Apesar de não fazerem parte de uma comunidade, explicitamente, CTS, o movimento latino-americano concentra sua reflexão sobre a ciência e a tecnologia como uma competência das políticas públicas (VACCAREZZA, 1998). Assim, o PLACTS abordava “a ciência e tecnologia como processos sociais com características específicas e dependentes do contexto onde são introduzidas, compartilhando, portanto, a perspectiva CTS de não-neutralidade e não-universalidade” (VON LINSINGEN, 2007, p. 7).

Dias e Dagnino (2007, p. 92), esclarecem que,

O PLACTS representa uma corrente de pensamento autônoma e original da América Latina e que, apesar de remeter às décadas de 1960 e 1970, ainda se mostra bastante atual. Reconhece a existência de obstáculos estruturais, determinados historicamente, ao desenvolvimento da América Latina, e destaca a importância de elementos como a constituição de projetos nacionais e a identificação de demandas cognitivas como orientação para as atividades científicas e tecnológicas.

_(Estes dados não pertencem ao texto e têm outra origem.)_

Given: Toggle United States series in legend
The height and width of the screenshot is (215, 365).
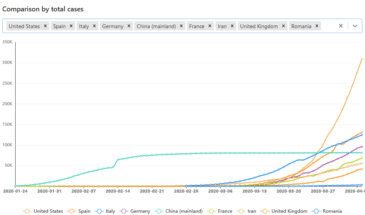Looking at the screenshot, I should click(43, 211).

A ênfase desse pensamento centra suas discussões sobre a política científica e tecnológica que se abstrai da responsabilidade social sobre o desenvolvimento econômico (a política industrial, sobretudo), considerando que a ciência e a tecnologia se tornem significativas e funcionais tendo em vista as especificidades de cada local. Os movimentos CTS americano, o europeu e o PLACTS na América Latina, trazem o enfoque crítico sobre as visões da neutralidade da ciência e do determinismo tecnológico, desmistificando suas concepções de essencialidade, salvacionismo e

autonomia sobre o contexto social e questionam a efetividade do modelo linear de desenvolvimento (VON LINSINGEN, 2007).

Garcia et al. (1996) consideram que as tradições dos estudos CTS se diferenciam em seus pontos de partida e interesses, mas coincidem ao ressaltar a dimensão social da ciência e da tecnologia, opondo a visão anacrônica sobre a natureza da ciência, como forma autônoma de conhecimento e da tecnologia, como ciência aplicada, contribuindo para desmistificar suas imagens tradicionais. O objetivo dos estudos CTS se centra então, na reivindicação de uma maior participação pública nas decisões políticas sobre a ciência e a tecnologia.

No seu caminhar, o movimento CTS ganhou repercussão na esfera global, ampliando seu foco de reflexão em diferentes setores da sociedade, com maior destaque para o campo educacional, em que significativos estudos discutem os propósitos da educação científica (SANTOS, SCHNETZLER, 2003; SILVEIRA, 2007; PINHEIRO, SILVEIRA, BAZZO, 2007; SANTOS, AULER, 2011; NIEZER, 2012).

No foco dessa pesquisa, as discussões CTS estão embasadas nos pontos comuns das tradições, admitindo o PLACTS como pensamento local com maior interferência sobre nosso país, o Brasil. Dessa forma, o enfoque CTS no ensino de química, apresenta-se como pertinente para discussão, tendo em vista suas contribuições para a reflexão crítica sobre os temas sóciocientíficos.